Welcome to the third project of the Machine Learning Engineer Nanodegree! In this notebook, some template code has already been provided for you, and it will be your job to implement the additional functionality necessary to successfully complete this project. Sections that begin with 'Implementation' in the header indicate that the following block of code will require additional functionality which you must provide. Instructions will be provided for each section and the specifics of the implementation are marked in the code block with a 'TODO'
statement. Please be sure to read the instructions carefully!
In addition to implementing code, there will be questions that you must answer which relate to the project and your implementation. Each section where you will answer a question is preceded by a 'Question X' header. Carefully read each question and provide thorough answers in the following text boxes that begin with 'Answer:'. Your project submission will be evaluated based on your answers to each of the questions and the implementation you provide.
Note: Code and Markdown cells can be executed using the Shift + Enter keyboard shortcut. In addition, Markdown cells can be edited by typically double-clicking the cell to enter edit mode.
In this project, you will analyze a dataset containing data on various customers' annual spending amounts (reported in monetary units) of diverse product categories for internal structure. One goal of this project is to best describe the variation in the different types of customers that a wholesale distributor interacts with. Doing so would equip the distributor with insight into how to best structure their delivery service to meet the needs of each customer.
The dataset for this project can be found on the UCI Machine Learning Repository. For the purposes of this project, the features 'Channel'
and 'Region'
will be excluded in the analysis — with focus instead on the six product categories recorded for customers.
Run the code block below to load the wholesale customers dataset, along with a few of the necessary Python libraries required for this project. You will know the dataset loaded successfully if the size of the dataset is reported.
# Import libraries necessary for this project
import numpy as np
import pandas as pd
from IPython.display import display # Allows the use of display() for DataFrames
# Import supplementary visualizations code visuals.py
import visuals as vs
# Pretty display for notebooks
%matplotlib inline
# Load the wholesale customers dataset
try:
data = pd.read_csv("customers.csv")
data.drop(['Region', 'Channel'], axis = 1, inplace = True)
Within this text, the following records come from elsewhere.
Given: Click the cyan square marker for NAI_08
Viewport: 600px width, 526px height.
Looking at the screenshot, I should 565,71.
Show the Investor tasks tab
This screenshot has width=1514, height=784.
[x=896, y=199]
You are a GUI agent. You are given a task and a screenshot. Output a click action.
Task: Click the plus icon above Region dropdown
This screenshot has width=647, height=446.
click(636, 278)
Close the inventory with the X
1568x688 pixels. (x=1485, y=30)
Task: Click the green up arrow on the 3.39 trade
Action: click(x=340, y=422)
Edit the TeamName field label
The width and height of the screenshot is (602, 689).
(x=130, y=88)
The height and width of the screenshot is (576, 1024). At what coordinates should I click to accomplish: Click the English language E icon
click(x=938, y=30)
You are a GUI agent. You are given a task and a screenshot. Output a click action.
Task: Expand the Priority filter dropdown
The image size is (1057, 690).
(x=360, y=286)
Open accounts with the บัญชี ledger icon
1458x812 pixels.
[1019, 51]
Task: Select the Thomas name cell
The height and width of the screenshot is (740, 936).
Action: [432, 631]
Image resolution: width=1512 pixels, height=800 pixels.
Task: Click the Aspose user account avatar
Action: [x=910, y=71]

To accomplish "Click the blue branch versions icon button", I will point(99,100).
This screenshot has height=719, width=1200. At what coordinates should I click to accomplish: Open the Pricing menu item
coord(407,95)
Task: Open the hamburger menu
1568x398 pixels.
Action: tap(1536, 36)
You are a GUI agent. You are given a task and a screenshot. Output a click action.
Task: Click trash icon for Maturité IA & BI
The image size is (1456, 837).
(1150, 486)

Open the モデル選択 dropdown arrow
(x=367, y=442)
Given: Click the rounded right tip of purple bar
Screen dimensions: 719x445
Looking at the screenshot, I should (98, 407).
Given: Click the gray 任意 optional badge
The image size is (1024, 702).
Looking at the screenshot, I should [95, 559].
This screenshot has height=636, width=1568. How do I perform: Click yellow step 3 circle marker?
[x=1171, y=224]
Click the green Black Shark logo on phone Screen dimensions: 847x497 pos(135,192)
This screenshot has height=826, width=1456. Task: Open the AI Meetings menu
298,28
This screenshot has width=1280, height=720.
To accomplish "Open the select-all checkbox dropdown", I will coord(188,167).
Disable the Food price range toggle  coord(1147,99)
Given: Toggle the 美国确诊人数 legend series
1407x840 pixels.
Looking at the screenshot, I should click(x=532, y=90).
print "Wholesale customers dataset has {} samples with {} features each.".format(*data.shape)
except:
print "Dataset could not be loaded. Is the dataset missing?"
In this section, you will begin exploring the data through visualizations and code to understand how each feature is related to the others. You will observe a statistical description of the dataset, consider the relevance of each feature, and select a few sample data points from the dataset which you will track through the course of this project.
Run the code block below to observe a statistical description of the dataset. Note that the dataset is composed of six important product categories: 'Fresh', 'Milk', 'Grocery', 'Frozen', 'Detergents_Paper', and 'Delicatessen'. Consider what each category represents in terms of products you could purchase.
# Display a description of the dataset
display(data.describe())
To get a better understanding of the customers and how their data will transform through the analysis, it would be best to select a few sample data points and explore them in more detail. In the code block below, add three indices of your choice to the indices
list which will represent the customers to track. It is suggested to try different sets of samples until you obtain customers that vary significantly from one another.
# TODO: Select three indices of your choice you wish to sample from the dataset
indices = [95, 176, 200]
# Create a DataFrame of the chosen samples
samples = pd.DataFrame(data.loc[indices], columns = data.keys()).reset_index(drop = True)
print "Chosen samples of wholesale customers dataset:"
display(samples)
Consider the total purchase cost of each product category and the statistical description of the dataset above for your sample customers.
What kind of establishment (customer) could each of the three samples you've chosen represent?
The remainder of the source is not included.